Storyboard, style frame, and final moment from Three Magicians.

FIGURE 2.3 Storyboard, style frame, and final moment from Three Magicians.

The second stage is basically research and development. However, I cannot stress how important it is that we keep a look at the visual target as our goal. So, often it is the research and development—the technology—that leads the scene, instead of the desired look.

What is The Best "Moment"?

Let us take a look at that bull’s-eye diagram again, shown in Figure 2.4. We have discussed that the inner circle represents the central emotion. Every scene should have some type of emotion that you are trying to get the audience to feel.

Note, I am not saying that the character feels it or that the shot has emotion. No. Your goal is to make the audience feel an emotion. You will need to employ every trick that you can think of to get their brains to call up a memory that causes the desired emotional response. Don’t forget it. Every shot should have an emotion, even if it is only sustaining the emotion from the previous shots. Not every shot is an Oscar-winning performance. Sometimes shots are simply shots that get a character from A to B. However, all shots should maintain the current rings of the bull’s-eye. Every frame in the shot should be targeted toward the center of the bull’s-eye’s emotion. But not all shots are high emotional conveyances.

When you choose what moment to put through your pipeline tests, you should make sure it contains the shots with the strongest, most pivotal emotions in your story. You want to make sure that you can display them correctly and uphold that emotion. What horror would it be if you couldn’t visually pull off the shot where the prince finally kisses the princess?

Bull's-eye diagram and its central emotion.

FIGURE 2.4 Bull’s-eye diagram and its central emotion.

You’ll note that the second ring in the bull’s-eye is for the sto-rybeats that we developed in the previous topic. It is important that all of these storybeats, of course, support the emotion of the story. If this is unfamiliar to you, please refer to the handout “Hitting the Emotional Target" found on the companion website.

A Note on Moments Versus Visual Development

Students often ask the difference between moments and visual development. Visual development is a process whereby artists research and define what the visual style of the film might be. This happens during the previsualization stage.Creating moments in your animation piece comes after the visual development stage. What we create in this topic are the first tries at production work, beyond the previsualization stage.Therefore, you will find that we focus on only the areas in the production process that are different for 2D/3D animation.

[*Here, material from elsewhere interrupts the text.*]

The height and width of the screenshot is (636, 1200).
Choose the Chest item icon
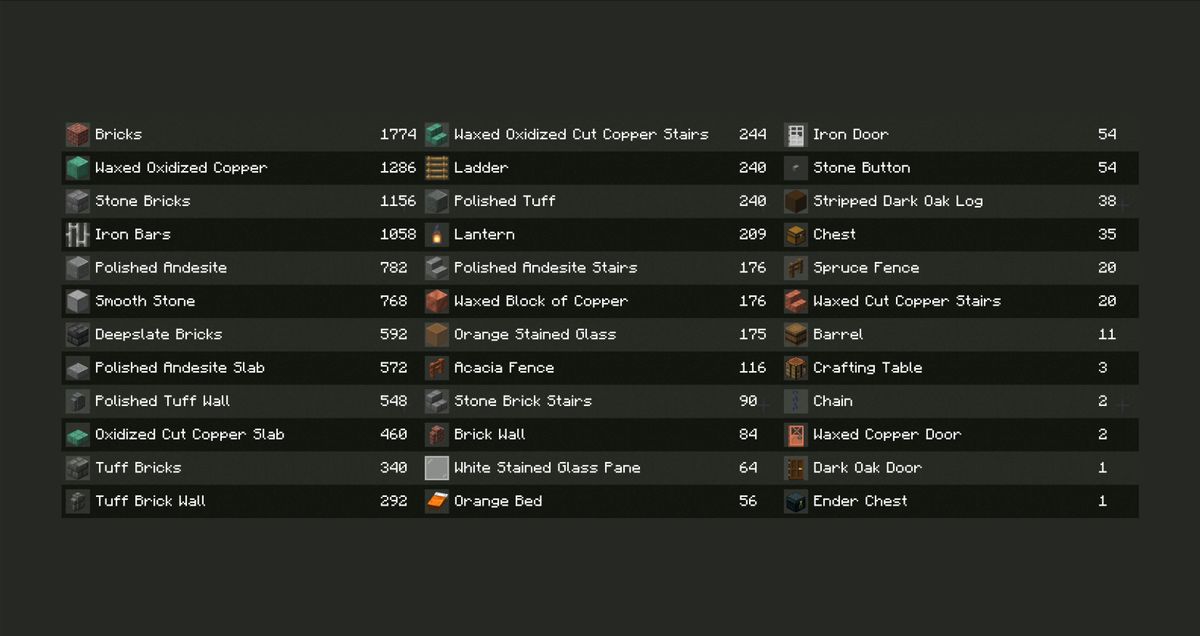795,235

Why Pick an Emotional Moment?

Picking such a strong emotional moment serves two purposes: it creates a strong visual glossary and it creates great images for you to use.

First off, using a compelling emotional shot from your film helps establish its mood by giving your viewers an image that shows them what the film should look and feel like. You might all agree at the storyboard stage that things should be “painterly and sad," but until an image is created that is “painterly and sad" everyone has their own image of what “painterly and sad" is. Once an image is created that the art director approves, then there is something visual that can be passed around, used as direction, and used to communicate the actual definition of “painterly and sad" that can be created using the production tools. These images should be posted in well-lit, highly populated areas so that all see them. As the film progresses, if the style focus changes, these images should be updated accordingly. Again, this is beyond concept art. This effect is created using production methods. This is very important. Oftentimes the concept art is great but the final look achieved by the production is far different and misses the emotional impact.

The second purpose of picking a high emotional point in the film is a self-serving one: advertising and promotion (to the outside world and to the team). Whether you need a few compelling images to create a press kit with and pass around to encourage someone to buy your project, to fuel an advertising department, or to inspire your team with what a great project they have signed up for, strong emotional style frames will provide the best images for this need.